### Text passage
*-*-*

New Delhi, May 26: The in-fighting among the residents of housing societies over feeding of stray dogs is nowhere near ending, with yet another attack on a pregnant Russian woman again in the national capital region this time in Noida.

The Russian woman residing in a condominium in Noida's Sector 71 was allegedly attacked by two men for feeding foundling canines inside the complex.

"We have initiated an inquiry and a case has been registered against the men for voluntarily causing hurt and criminal intimidation," Amit Kumar Singh, Station House Officer of Phase 3 police station told IANS.

The police said that the victim is married to an Indian man and they live in that society.

The issue was raked up on social media by one of the residents of the society. Her post had even solicited a response and help from the Noida Police Commissioner.

Kaveri Rana Bharadwaj wrote, "Mob led by Vikas Sharma, and Mr. Chauhan beat up a pregnant woman in Jagriti Apartment, Sector 71 Noida. Request you to immediately arrest these men and provide security to the scared woman!"

When contacted, a member of the Resident Welfare Association (RWA) of the society said that the allegations levied by her are false and that he, along with a handful of other people, had only asked her not to feed the dogs.

Vikas Sharma divulged, "The woman was called at the society gate by the members of the RWA. When she was asked not to feed the street dogs, she became aggressive, started fighting with the residents of the society and even pushed a 70-year-old woman. The complaint that she registered against us is false. We did not even touch her."

He added that there are 70-80 street dogs in the society who have lately become extremely aggressive. "The lady was asked not to feed them as people feared stepping out of their houses and getting bitten."

In another incident on Tuesday, a Greater Noida man beat up a Chinese woman for allegedly fostering a stray dog which bit his canine.

Greater Noida District Commissioner of Police Rajesh Kumar Singh told IANS that the man named Amar Pratap Singh of ATS Paradiso misbehaved with the woman after his dog was bit by another dog who she used to feed every day.

The incident happened in the wee hours of the day when the accused took his dog out for a walk. "After his dog was bitten, in a fit of rage, he misbehaved with the Chinese woman." A Non-Cognizable Report (NCR) has been registered and no arrests have been made so far, the police said.

*-*-*

### Material provided
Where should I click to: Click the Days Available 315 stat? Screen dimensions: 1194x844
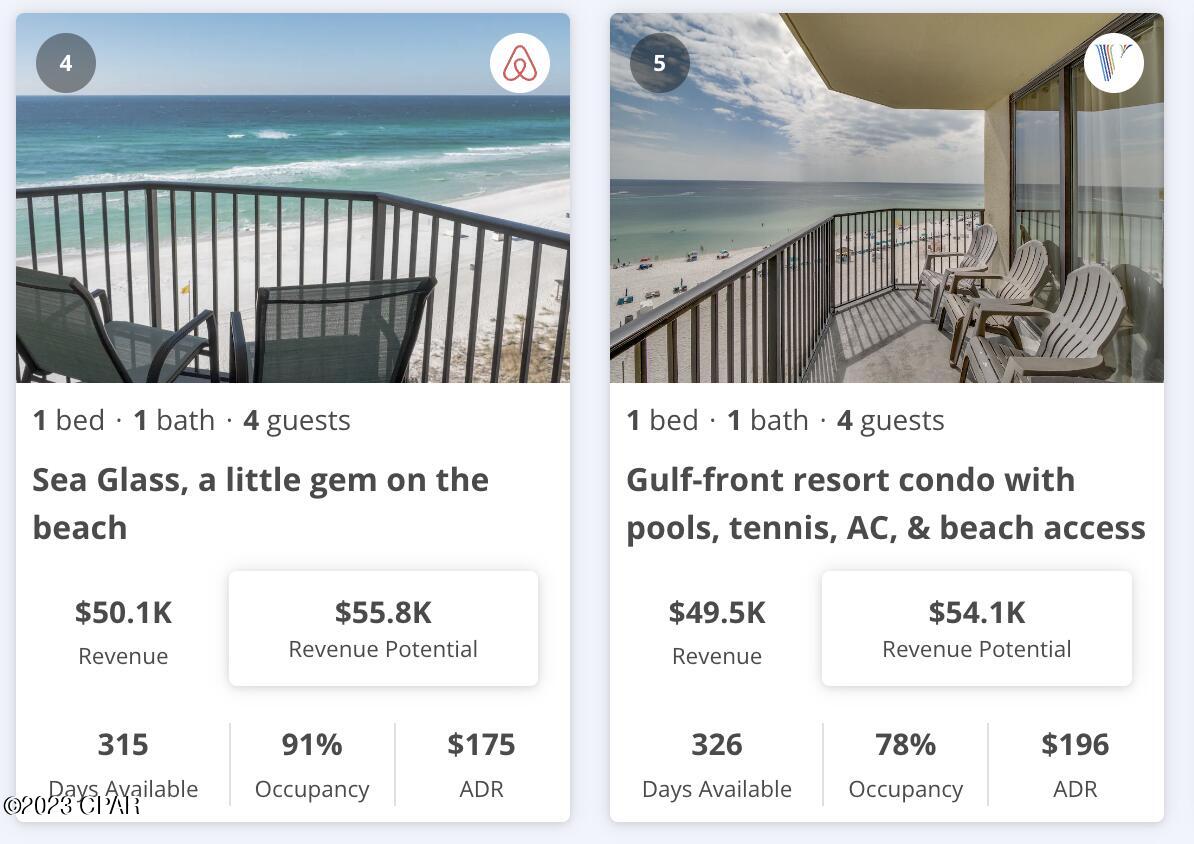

*-*-*

### Activities
• 1. Answer these from the news report on stray dog disputes in Noida:
(a) In which sector of Noida is the Russian woman's housing complex?
(b) How many street dogs does Vikas Sharma say live in the society?
(c) What was registered in the Greater Noida case involving the Chinese woman?
• 2. Reproduce word for word the part of the news report that opens with the words containing "He added that" and closes with "feed every day.".
The listing plays no part in this exercise.

### Numbered answers
• 1.
(a) Sector 71
(b) 70-80
(c) A Non-Cognizable Report (NCR)

• 2.
He added that there are 70-80 street dogs in the society who have lately become extremely aggressive. "The lady was asked not to feed them as people feared stepping out of their houses and getting bitten."

In another incident on Tuesday, a Greater Noida man beat up a Chinese woman for allegedly fostering a stray dog which bit his canine.

Greater Noida District Commissioner of Police Rajesh Kumar Singh told IANS that the man named Amar Pratap Singh of ATS Paradiso misbehaved with the woman after his dog was bit by another dog who she used to feed every day.